The primary obstacle preventing individuals from launching initiatives is an inflated fear of public failure. Scott Galloway argues this fear is an internal, two-inch-high barrier that is much smaller than it appears. Overcoming it unlocks potential for significant influence and personal growth.
AI is breaking the traditional model where junior employees learn by doing repetitive tasks. As both interns and managers turn to AI, this learning loop is lost. This shift could make formal, structured education more critical for professional skill development in the future.
The real leverage in consumer boycotts is not the direct financial hit from cancellations. It's the media narrative about potential impact that creates pressure on employees, partners, and executives, ultimately forcing a corporate response—as seen when Disney reversed course on Jimmy Kimmel.
Contrary to popular cynicism, ominous warnings about AI from leaders like Anthropic's CEO are often genuine. Ethan Mollick suggests these executives truly believe in the potential dangers of the technology they are creating, and it's not solely a marketing tactic to inflate its power.
A major risk with AI is that leaders, accustomed to viewing technology as an efficiency tool, will default to cutting jobs rather than exploring growth opportunities. Ethan Mollick warns of a "failure of imagination" where companies miss the chance to use AI to expand their capabilities and create new value.
The most successful companies deploying AI use a "leadership lab and crowd" model. Leadership provides clear direction, while the entire organization is given access to tools to experiment and discover novel use cases. An internal team then harvests these grassroots ideas for strategic implementation.
The narrative of AI's world-changing power and existential risk may be fueled by CEOs' vested interest in securing enormous investments. By framing the technology as revolutionary and dangerous, it justifies higher valuations and larger funding rounds, as Scott Galloway suggests for companies like Anthropic.
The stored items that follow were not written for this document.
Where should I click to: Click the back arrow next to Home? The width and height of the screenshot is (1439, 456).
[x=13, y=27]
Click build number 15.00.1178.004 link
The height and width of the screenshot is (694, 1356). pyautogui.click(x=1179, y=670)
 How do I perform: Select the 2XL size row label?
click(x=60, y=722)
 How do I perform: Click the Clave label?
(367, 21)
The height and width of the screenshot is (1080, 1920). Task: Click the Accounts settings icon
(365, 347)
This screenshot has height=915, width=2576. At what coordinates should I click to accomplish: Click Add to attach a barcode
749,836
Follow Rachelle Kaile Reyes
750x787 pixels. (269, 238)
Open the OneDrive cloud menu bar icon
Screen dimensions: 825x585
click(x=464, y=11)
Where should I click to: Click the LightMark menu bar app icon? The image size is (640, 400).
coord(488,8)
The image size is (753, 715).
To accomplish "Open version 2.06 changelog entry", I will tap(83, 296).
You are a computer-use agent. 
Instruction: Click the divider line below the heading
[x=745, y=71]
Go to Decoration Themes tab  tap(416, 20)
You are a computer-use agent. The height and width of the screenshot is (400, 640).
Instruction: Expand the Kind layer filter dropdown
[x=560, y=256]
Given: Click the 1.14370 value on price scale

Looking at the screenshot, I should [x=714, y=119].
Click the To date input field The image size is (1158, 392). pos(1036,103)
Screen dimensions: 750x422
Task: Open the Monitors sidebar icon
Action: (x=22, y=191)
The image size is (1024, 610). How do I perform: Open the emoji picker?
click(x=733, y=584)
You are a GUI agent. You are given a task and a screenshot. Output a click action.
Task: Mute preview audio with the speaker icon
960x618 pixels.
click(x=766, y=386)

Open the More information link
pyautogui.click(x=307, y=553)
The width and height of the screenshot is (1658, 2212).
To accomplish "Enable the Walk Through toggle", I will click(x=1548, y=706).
Beyond raw capability, top AI models exhibit distinct personalities. Ethan Mollick describes Anthropic's Claude as a fussy but strong "intellectual writer," ChatGPT as having friendly "conversational" and powerful "logical" modes, and Google's Gemini as a "neurotic" but smart model that can be self-deprecating.
While data was once a major constraint for training AI, models can now effectively create their own synthetic data. This has shifted the critical choke points in the AI supply chain to physical infrastructure like power grids and data center construction, which are now the primary limiters of growth.
History shows that transformative technologies like aviation created immense societal value without concentrating wealth in a few companies. AI could follow this path, with its benefits being widely distributed through commoditization, challenging the multi-trillion dollar valuations of today's leading firms.
While companies report low official adoption, about 50% of workers use AI and hide the resulting productivity gains. This 'shadow adoption' stems from fear that revealing AI's efficiency will lead to layoffs instead of rewards, preventing companies from capitalizing on the technology's full potential.